Spain/USA • Psychological Drama • Year: 2024 • Running Time: 107 mins
Language: English
Synopsis:
Ingrid and Martha were close friends in their youth, when they worked together at the same magazine. After years of being out of touch, they meet again in an extreme but strangely sweet situation.
As extravagant and engrossing and doggedly mysterious as anything Almodóvar has done recently, with luxuriously self-aware performances from Julianne Moore and Tilda Swinton, and an undertow of darkness often overlooked by yeasayers and naysayers.
Peter Bradshaw (The Guardian)
Director: Pedro Almodóvar
Parallel Mothers (2021) / Pain And Glory (2019) / Julieta (2016)
Writers: Pedro Almodóvar • Sigrid Nunez
Main Cast:
| Julianne Moore | Ingrid |
| Tilda Swinton | Martha |
| John Turturro | Damian |
for full cast list, additional technical information and reviews, please visit the The Room Next Door pages in IMDB and Rotten Tomatoes)
Film Notes:
We have shown practically all Pedro Almodovar’s films, and some he has only produced, over many years. Here is his first English language film, scripted and direct by him from a novel by Sigrid Nunez: What Are You Going Through. Although it won the Golden Lion at the Venice film festival in 2024, a few critics were bemused that it should do so. However, Derek Malcolm, in The Guardian, found it “…as extravagant, engrossing and doggedly mysterious as anything [Almodovar] has done recently.”
Here are the Almodovar trade marks: seductively rich blocks of colour with his keynote arterial red; a lush, omnipresent orchestral score and a layered story interspersed with flashbacks and incidental scenes.

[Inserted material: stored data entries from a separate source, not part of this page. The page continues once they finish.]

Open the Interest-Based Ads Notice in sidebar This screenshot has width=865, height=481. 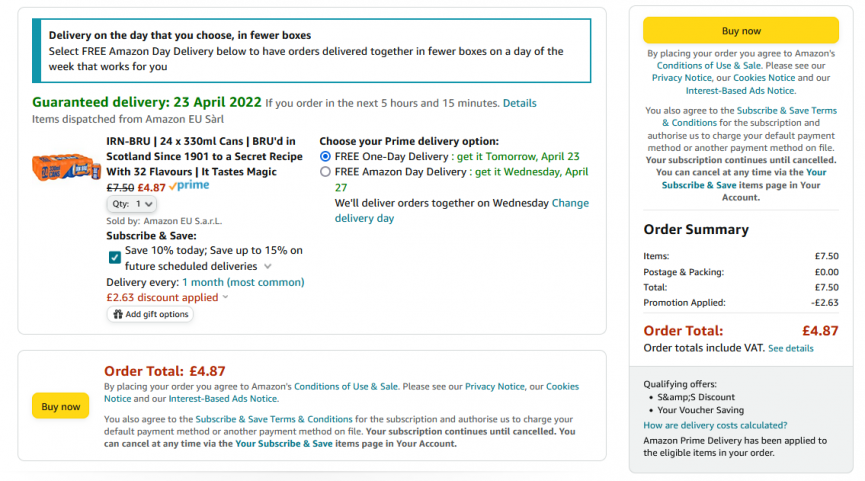pyautogui.click(x=740, y=90)
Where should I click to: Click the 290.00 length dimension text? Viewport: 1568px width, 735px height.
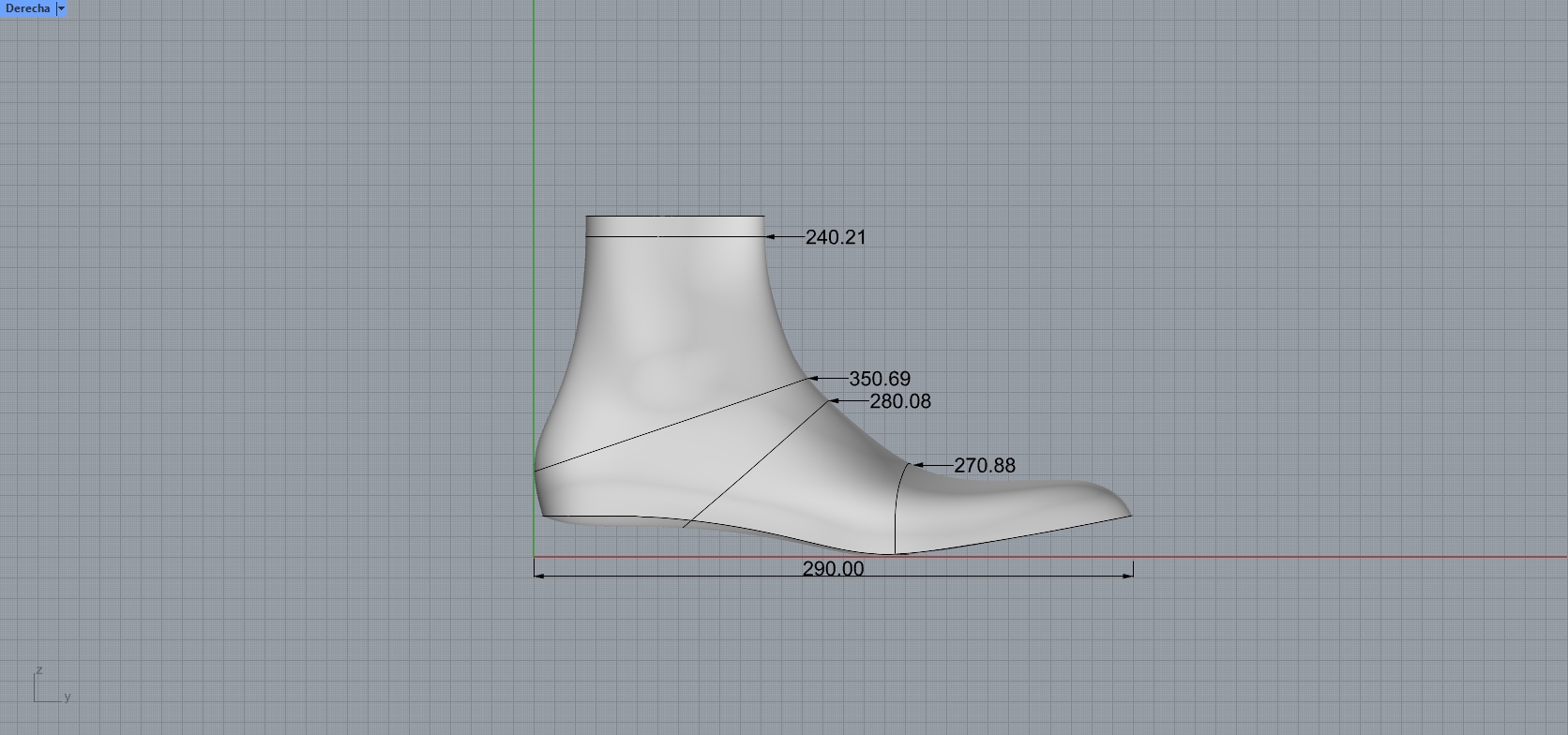[833, 569]
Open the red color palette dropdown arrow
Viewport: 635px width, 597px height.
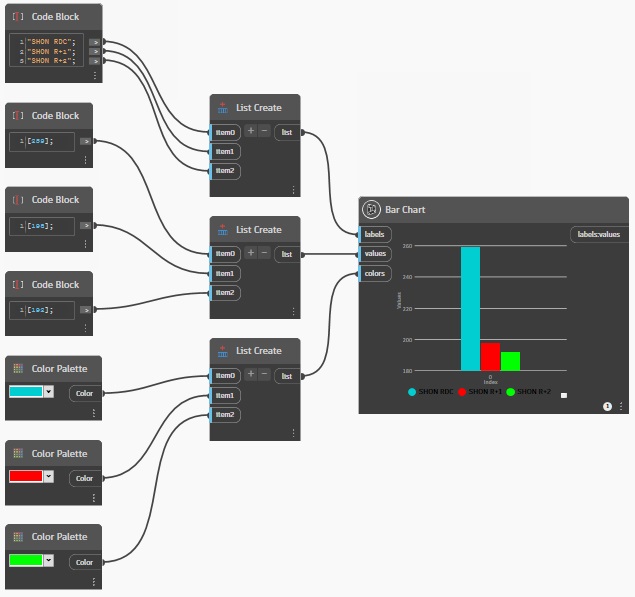point(47,476)
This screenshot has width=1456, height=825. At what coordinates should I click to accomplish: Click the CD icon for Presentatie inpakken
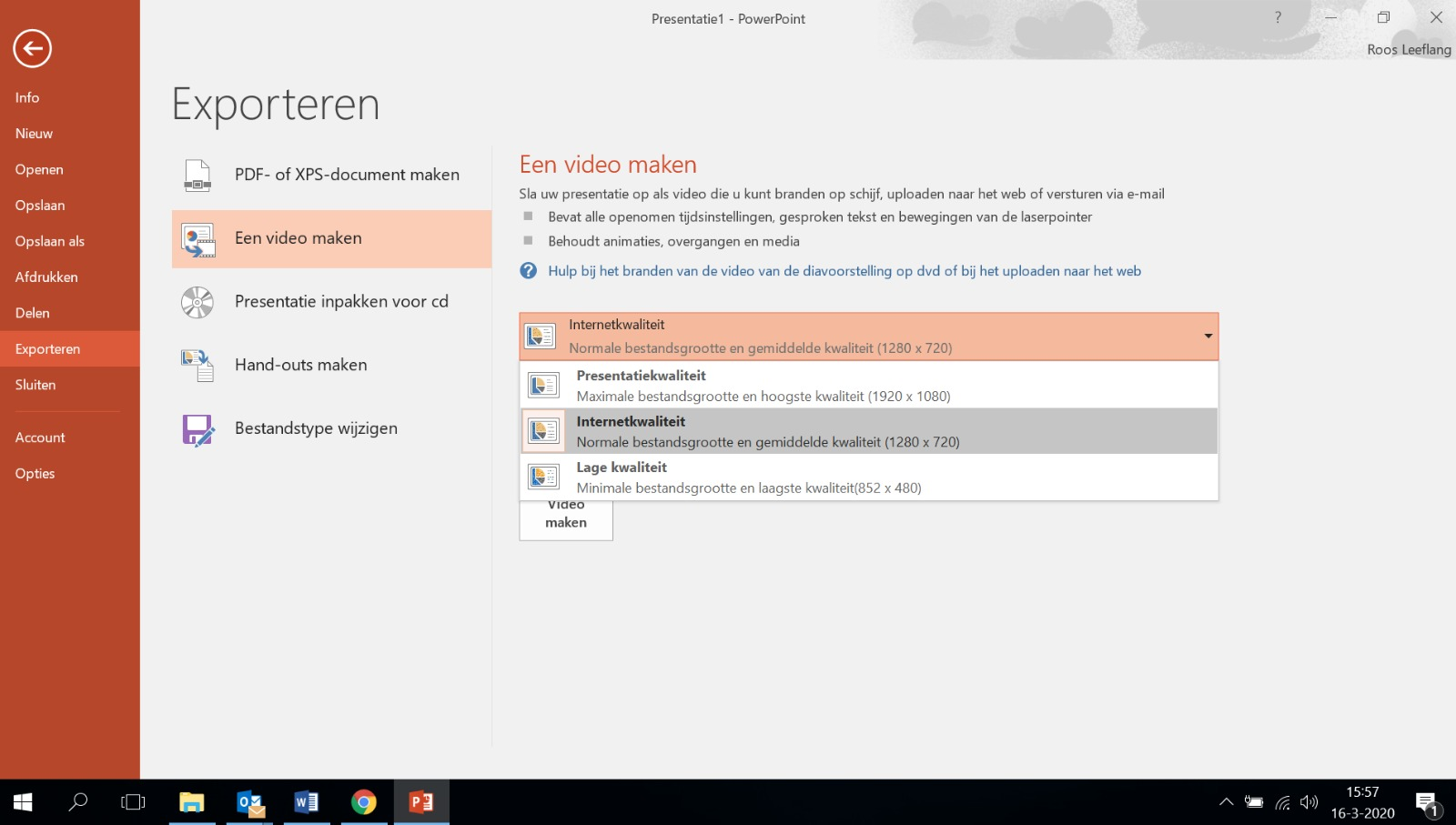[197, 302]
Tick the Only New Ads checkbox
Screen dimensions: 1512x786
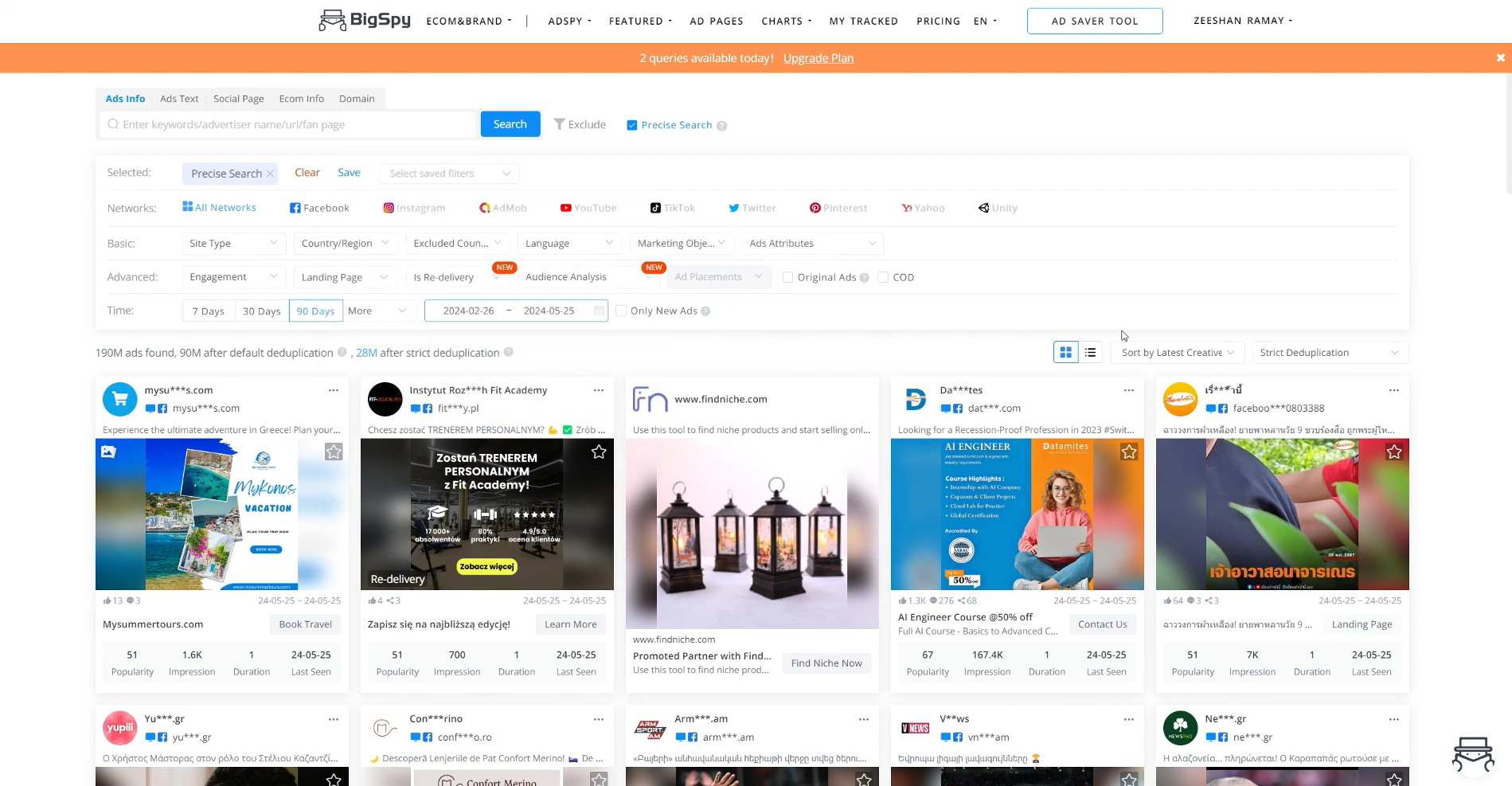click(x=621, y=311)
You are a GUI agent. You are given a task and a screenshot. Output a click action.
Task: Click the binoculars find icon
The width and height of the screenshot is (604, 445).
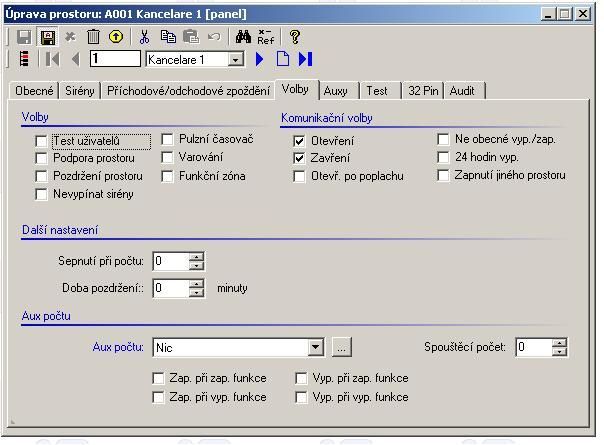point(241,37)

Julianne Moore and Tilda Swinton give their usual stylish, maybe too stylish, performances as two old friends who come together after many years when one of them, Martha (Swinton), is dying from cancer and wishes to spend a last peaceful weekend in a rented house in the country before ending her life with a special pill. She wants Ingrid (Moore) to be in the next room while she does this, armed with deniability – she can tell the cops (yes, most of the story is set in the USA) she knew nothing of these intentions. Martha is honest with Ingrid in telling her that she had asked others to help her but they had refused. She is less honest, however, about something even more important, despite their closeness, keeping us guessing until the very end.